Extensive benchmarks on LAMOST spectra, ZTF light curves, and other datasets demonstrate that daep reliably yields:

• Lower per-measurement absolute reconstruction errors
• Latent spaces better suited for downstream classification (e.g., supernova, variable star classification via linear probing)
• Enhanced preservation of high-frequency spectral features absent in VAE or maep reconstructions

5. Handling Multimodal, Irregular, and Long Sequences

daep’s architecture is domain-agnostic and inherently scalable to multimodal and irregular sequence domains. The Perceiver encoder’s linear complexity in input length and its cross-modal tokenization strategy enable flexible handling of data with missing measurements, irregular sampling, and heterogeneous modalities.
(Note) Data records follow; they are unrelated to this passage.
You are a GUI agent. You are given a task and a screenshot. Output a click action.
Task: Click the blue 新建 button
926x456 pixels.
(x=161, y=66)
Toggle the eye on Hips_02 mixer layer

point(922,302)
Its design specifically enables recovery of fine-scale structure, which is vital for identification of physical phenomena in astronomical datasets (e.g., absorption lines in spectra, transient photometric events). The iterative denoising process makes daep resilient against common challenges in scientific data, such as sparse sampling or variable observation conditions.
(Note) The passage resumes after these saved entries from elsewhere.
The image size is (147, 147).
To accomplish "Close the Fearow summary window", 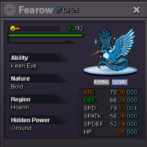I will (x=136, y=10).
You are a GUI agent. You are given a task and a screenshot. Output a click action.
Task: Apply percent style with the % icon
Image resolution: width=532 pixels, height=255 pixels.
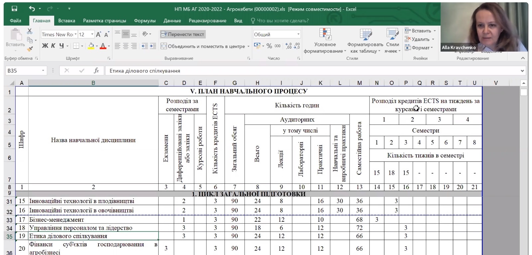pyautogui.click(x=269, y=46)
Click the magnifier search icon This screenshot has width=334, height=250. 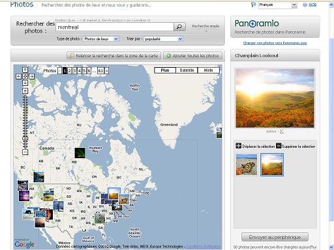(x=179, y=27)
6. Applications and Broader Implications

While developed in the context of astronomy, daep’s principles are broadly transferable. The robust representation and reconstruction of long, irregular, multimodal sequences allow its application to:

• Healthcare: longitudinal patient records, heterogeneous sensor readings
• Finance: acquisition and interpolation of irregular transaction histories
• Environmental monitoring: sensor arrays with variable-resolution temporal measurements

By enabling self-supervised latent space learning, daep facilitates effective compression for downstream tasks—classification, anomaly detection, simulation, and generative modeling.

7. Future Directions and Framework Extensions

The framework invites further investigation along several fronts:

• Cross-domain validation: Applying daep to other scientific disciplines and multimodal fusion tasks
• Hybrid objectives: Integrating predictive or contrastive losses to further regularize representation learning
• Efficiency optimization: Reducing the computational cost of diffusion decoding for practical deployment in large-scale scientific workflows
• Generative sampling: Developing latent distribution models for explicit simulation of physical systems
• Noise-aware modeling: Enhancing tokenization and embedding for measurement uncertainty, crucial in scientific and medical datasets

In summary, Diffusion Autoencoder with Perceivers (daep) synthesizes advanced tokenization, scalable attention-based encoding, and generative diffusion-based decoding, yielding state-of-the-art reconstruction quality and representation learning for irregular, long, and multimodal data streams, with clear potential across scientific, medical, and industrial domains (Shen et al., 23 Oct 2025).